### Task description
Write out exactly the lines below starting at the one containing "You are a computer-use agent. The image" and ending at the one containing "The image size is (297, 198).". Omit every picture.

(Extracted records)
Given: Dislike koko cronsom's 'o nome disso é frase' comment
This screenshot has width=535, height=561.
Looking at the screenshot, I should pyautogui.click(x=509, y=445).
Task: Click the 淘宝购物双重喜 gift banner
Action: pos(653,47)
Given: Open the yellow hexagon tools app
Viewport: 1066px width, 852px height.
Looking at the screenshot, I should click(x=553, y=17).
==
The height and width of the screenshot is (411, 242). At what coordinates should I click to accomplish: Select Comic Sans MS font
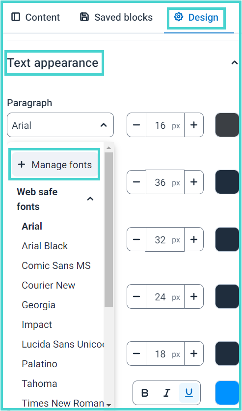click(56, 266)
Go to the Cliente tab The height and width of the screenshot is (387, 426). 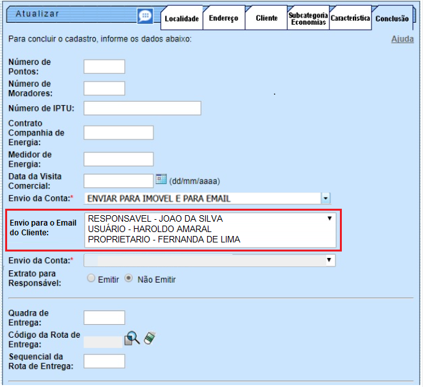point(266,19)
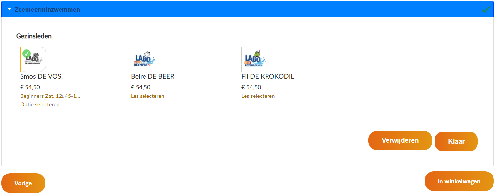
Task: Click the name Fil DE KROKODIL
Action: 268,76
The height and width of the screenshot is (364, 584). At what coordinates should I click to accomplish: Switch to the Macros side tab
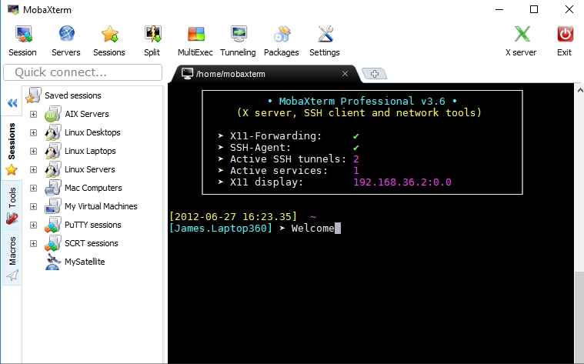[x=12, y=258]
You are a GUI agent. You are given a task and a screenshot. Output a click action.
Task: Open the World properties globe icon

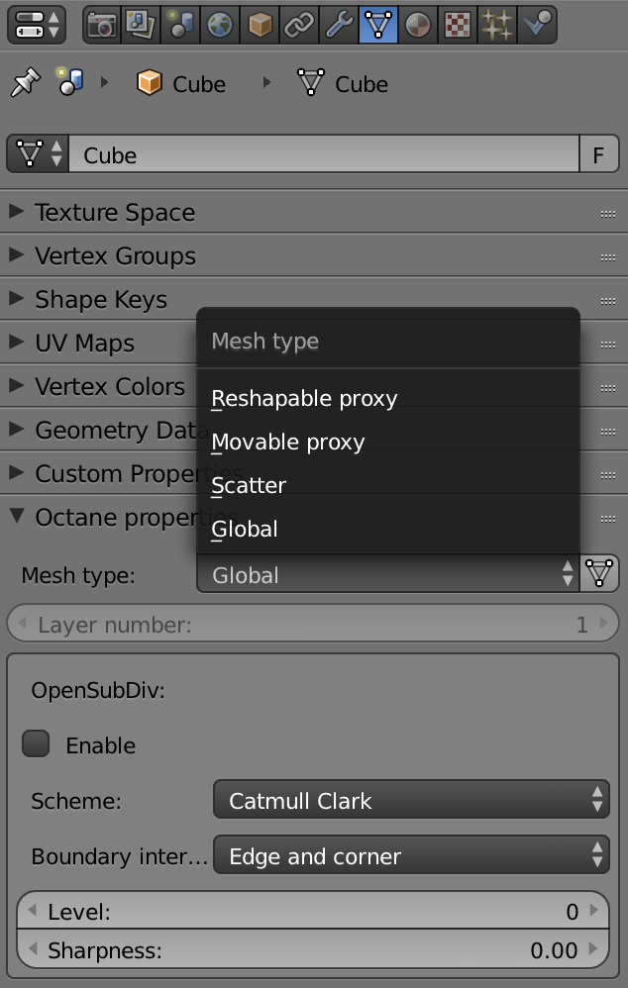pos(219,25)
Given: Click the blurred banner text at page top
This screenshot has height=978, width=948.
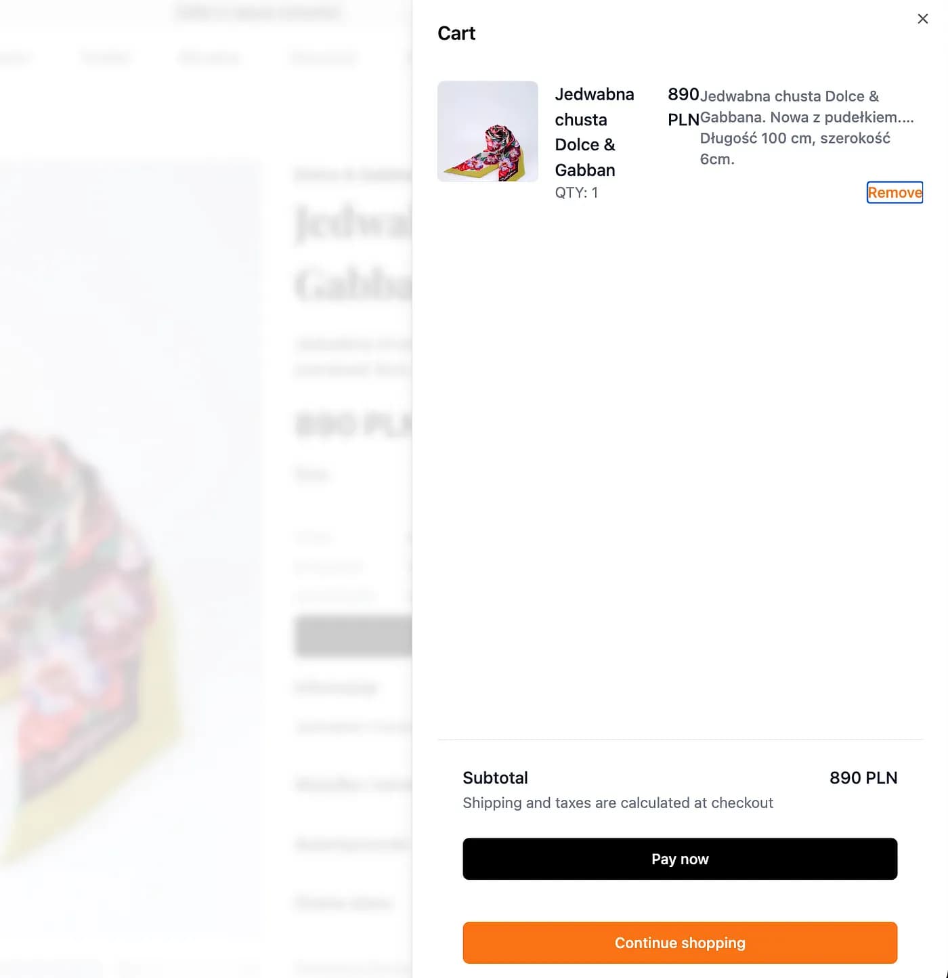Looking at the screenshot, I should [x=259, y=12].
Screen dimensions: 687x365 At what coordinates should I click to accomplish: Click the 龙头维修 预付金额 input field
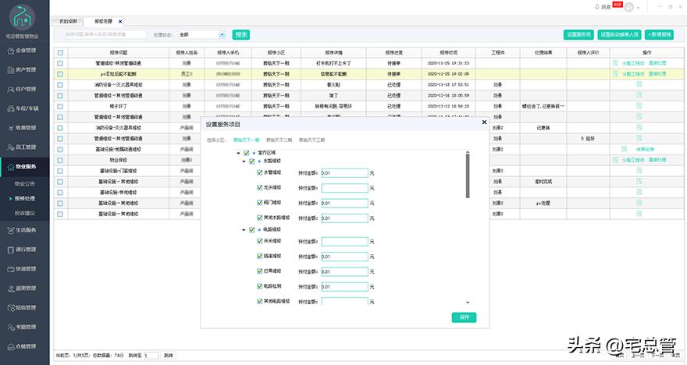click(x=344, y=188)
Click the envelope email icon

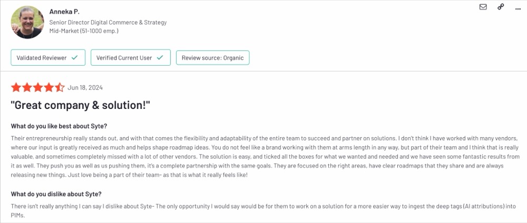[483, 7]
---
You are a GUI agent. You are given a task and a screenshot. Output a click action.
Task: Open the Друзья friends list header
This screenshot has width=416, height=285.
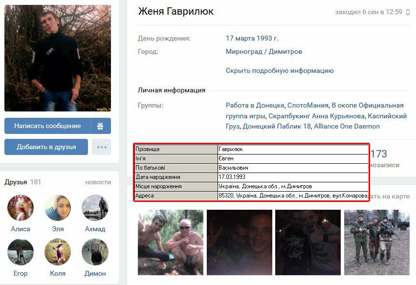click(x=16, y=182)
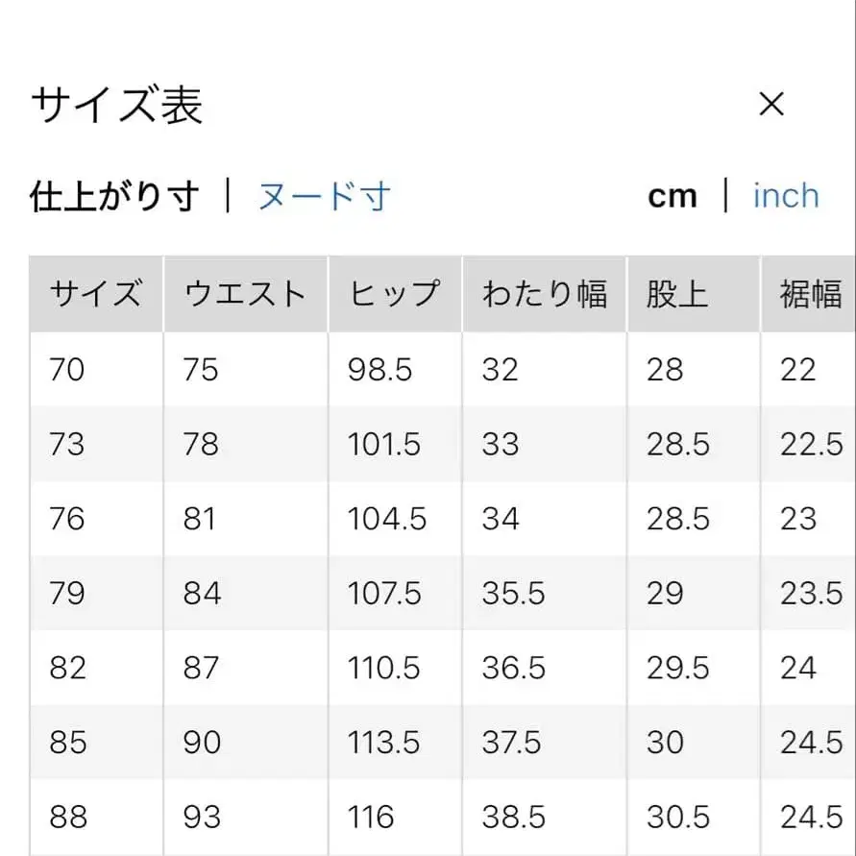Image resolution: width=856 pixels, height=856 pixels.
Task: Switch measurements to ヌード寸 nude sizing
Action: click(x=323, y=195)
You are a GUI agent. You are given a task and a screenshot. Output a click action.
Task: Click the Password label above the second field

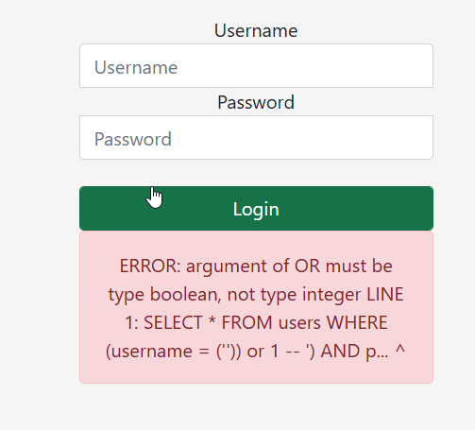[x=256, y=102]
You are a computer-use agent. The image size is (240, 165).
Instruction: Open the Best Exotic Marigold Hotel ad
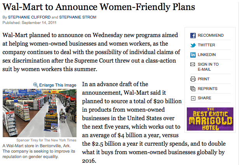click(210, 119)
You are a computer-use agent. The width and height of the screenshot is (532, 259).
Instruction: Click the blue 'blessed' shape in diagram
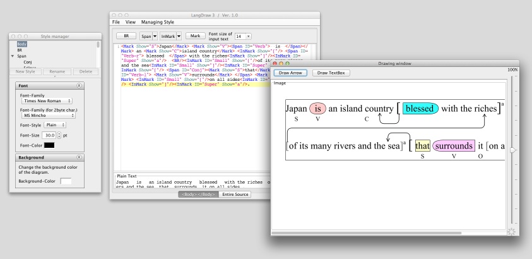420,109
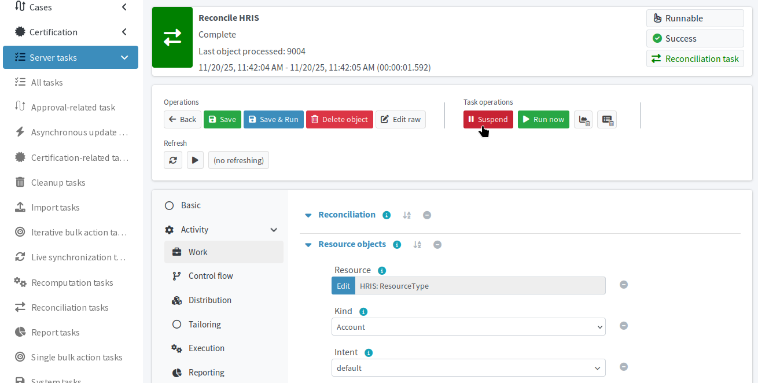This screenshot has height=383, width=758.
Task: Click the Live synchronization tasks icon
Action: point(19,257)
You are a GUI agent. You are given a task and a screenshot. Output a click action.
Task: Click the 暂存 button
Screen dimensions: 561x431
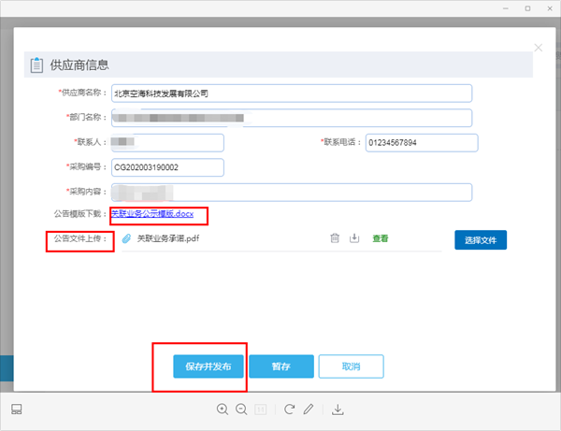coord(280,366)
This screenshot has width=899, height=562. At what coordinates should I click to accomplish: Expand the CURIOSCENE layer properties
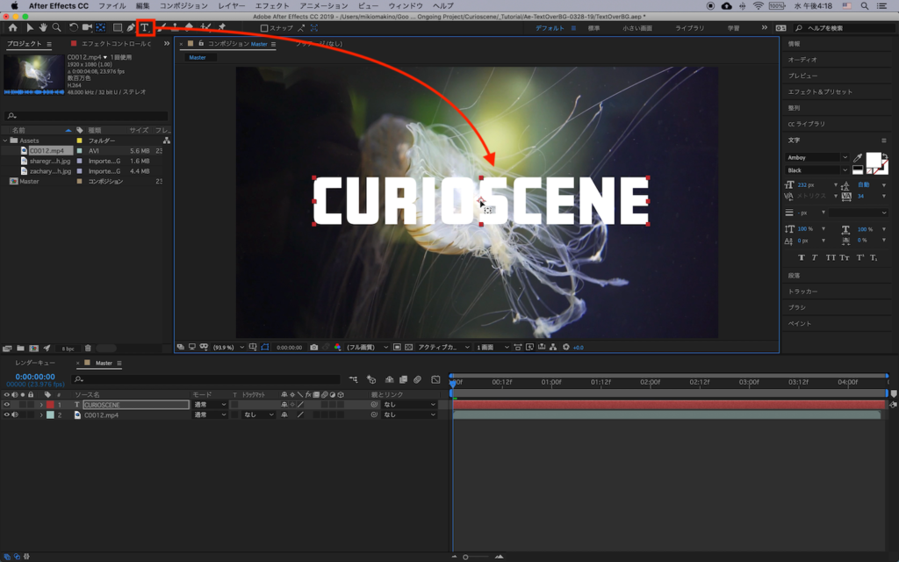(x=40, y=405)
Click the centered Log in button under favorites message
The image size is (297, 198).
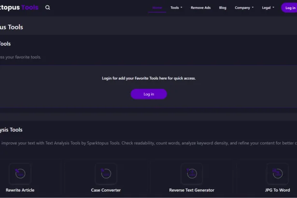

### Exercise output
You are a computer-use agent. The image size is (240, 165).
Instruction: Open the Best Exotic Marigold Hotel ad
click(210, 119)
You are a computer-use agent. The width and height of the screenshot is (532, 259).
Instruction: Click the blue 'blessed' shape in diagram
420,109
This screenshot has height=383, width=758.
Task: Click the Live synchronization tasks icon
Action: point(19,257)
You are a GUI agent. You are given a task and a screenshot. Output a click action.
Task: Click the 暂存 button
Screen dimensions: 561x431
coord(280,366)
This screenshot has width=899, height=562. At what coordinates should I click to accomplish: Expand the CURIOSCENE layer properties
(x=40, y=405)
Click the centered Log in button under favorites message
The image size is (297, 198).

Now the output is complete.